- Selected extract:
<<<<

Sunday, September 02, 2007

UN is celebrating peace day:

I just saw some correspondence from UN office in Afghanistan, they are trying to encourage Afghan media to celebrate peace day. The UN’s motto is “what are you doing for peace” in a few posts I will try to see how much UN has done for peace in Afghanistan. I believe the UN has been the biggest threat to Afghan peace and it hasn’t done enough to ensure peace or even when it has intervened, UN middling has been total political and resulted in worsening the situation.

 

UN and the Soviet Invasion:

 

In 1979 Soviet troops intervened to assist the Afghani leaders and his faltering dictatorship in the regime’s struggle against rebel forces, which was comprised of the Mujahideen, a rebel force consisting of domestic and foreign Islamic extremists. The USA, motivated by the desire to prevent the expansion of the Soviet Union, became

involved with other regional states, particularly Pakistan and Saudi Arabia, to support the resistance. Pakistan possessed the strategic position and intelligence capabilities to channel military resources; Saudi Arabia was willing to provide a large source of funding for the rebellion. As a result, the Mujahideen forces, which were essentially a group of diverse warlords lacking any cohesive element beyond a common enemy, became a substantial force, armed by foreign countries. While each of the USA.s regional allies argued for supporting a different Mujahideen warlord, or group of warlords, the USA preferred a strategy that spread the military resources between several groups to ensure a wider distribution of military aid and therefore more opposition. The Americans then used their influence to enforce this strategy, and so instead of arming a smaller group of cohesive warlords to form the main opposition, a larger, more varied group of warlords each received a smaller amount of military aid. This caused three results that would have a future impact on Afghanistan. First, the simultaneous, rapid, and large-scale arming of opposing forces brought a major portion of the population under arms in the 1980s. A second result was that while enough weapons were being shipped into the country to arm the majority of individuals, monetary finances were spread between too many factions. then, the warlords developed alternative methods of financing their campaign, such as drug trafficking and predatory tactics on civilians. Third, because the arms were being shipped to all of the warlords equally, no one group possessed the capabilities to overthrow the government. This prolonged of the conflict since when the Mujahideen coalition began to falter, no one element was strong enough to defeat the government, even though the general war continued due to the overall strength of the Mujahideen.

>>>>

- Extracted information:
<<<<

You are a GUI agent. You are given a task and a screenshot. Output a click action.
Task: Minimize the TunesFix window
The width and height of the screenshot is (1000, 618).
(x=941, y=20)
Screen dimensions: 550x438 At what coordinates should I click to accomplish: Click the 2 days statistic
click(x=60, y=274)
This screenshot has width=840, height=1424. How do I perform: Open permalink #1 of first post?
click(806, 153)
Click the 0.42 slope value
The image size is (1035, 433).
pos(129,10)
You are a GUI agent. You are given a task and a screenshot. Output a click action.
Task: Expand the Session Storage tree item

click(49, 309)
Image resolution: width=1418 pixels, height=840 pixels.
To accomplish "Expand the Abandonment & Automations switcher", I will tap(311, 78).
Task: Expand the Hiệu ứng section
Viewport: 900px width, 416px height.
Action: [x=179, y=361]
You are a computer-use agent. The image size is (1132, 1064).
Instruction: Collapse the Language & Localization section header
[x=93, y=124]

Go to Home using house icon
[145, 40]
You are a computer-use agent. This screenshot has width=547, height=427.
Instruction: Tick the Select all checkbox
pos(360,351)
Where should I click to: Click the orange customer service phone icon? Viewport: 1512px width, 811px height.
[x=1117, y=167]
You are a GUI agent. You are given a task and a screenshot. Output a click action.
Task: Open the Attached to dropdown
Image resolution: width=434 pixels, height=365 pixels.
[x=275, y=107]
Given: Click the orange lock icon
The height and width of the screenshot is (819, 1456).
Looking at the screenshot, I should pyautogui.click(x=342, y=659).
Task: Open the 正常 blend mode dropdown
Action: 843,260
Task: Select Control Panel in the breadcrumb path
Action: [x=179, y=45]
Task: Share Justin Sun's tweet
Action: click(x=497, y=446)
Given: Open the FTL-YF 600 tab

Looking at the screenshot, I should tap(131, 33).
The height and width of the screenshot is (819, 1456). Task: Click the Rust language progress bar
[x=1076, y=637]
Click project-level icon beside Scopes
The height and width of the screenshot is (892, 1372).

>>>>

- Directions:
1. Answer these from the post about the UN and Afghanistan:
(a) What does the post give as the UN's motto?
(b) In what year did Soviet troops intervene?
(c) Which two regional states did the USA become involved with to support the resistance?
2. Summarize the post about the UN and Afghanistan in two sentences.
3. Carry on the post about the UN and Afghanistan from the point where it stops.

- Answers to the exercise:
1.
(a) "what are you doing for peace"
(b) 1979
(c) Pakistan and Saudi Arabia

2. The writer notes that the UN is urging Afghan media to celebrate peace day, but argues that the UN has been the biggest threat to Afghan peace and that its interventions have been political and have worsened the situation. Turning to the Soviet intervention of 1979, the post explains that the USA, with Pakistan and Saudi Arabia, spread arms among many Mujahideen warlords, which armed much of the population, drove warlords to drug trafficking and preying on civilians, and prolonged the conflict because no single group could overthrow the government.

3.
 

can terrorists join the war on terror

The United Nations drew a list of international terrorist in 1999, the list included high ranking Taliban official, from top leadership to deputy minister level, as well as their international collaborators of alqaida group. The list included slightly under 500 Afghan Taliban. The Afghan government and international community is looking for a large number of people on the list but at least 19 Taliban officials have reconciled with Karzai's government and some holds government offices. The list is attached. The UN Security Council has been slow to adjust to the changing political realities in Afghanistan.

 

Abdul Hakim Monib, the governor of Afghanistan's Uruzgan province, has drawn praise from U.S. military commanders as a partner in the battle against global terrorism, lending crucial political support for international relief and reconstruction projects in territory contested by Taliban insurgents. But Monib, who served as deputy minister of frontier affairs in the prior Taliban government, is also on a U.N. list of suspected international terrorists, and Russia has repeatedly blocked U.S. and NATO efforts to take him off it. Monib's case underscores how U.S.-sponsored sanctions in the United Nations can backfire, placing American and NATO commanders in Afghanistan in the awkward position of potentially violating U.N. resolutions by funding programs that benefit Monib. "We try to engage almost all the governors and elected officials, even if they have somewhat undesirable backgrounds," said Col. John Thomas, a U.S. spokesman for the International Security Assistance Force in Afghanistan. There are some "reformed Taliban in the government that are quite helpful."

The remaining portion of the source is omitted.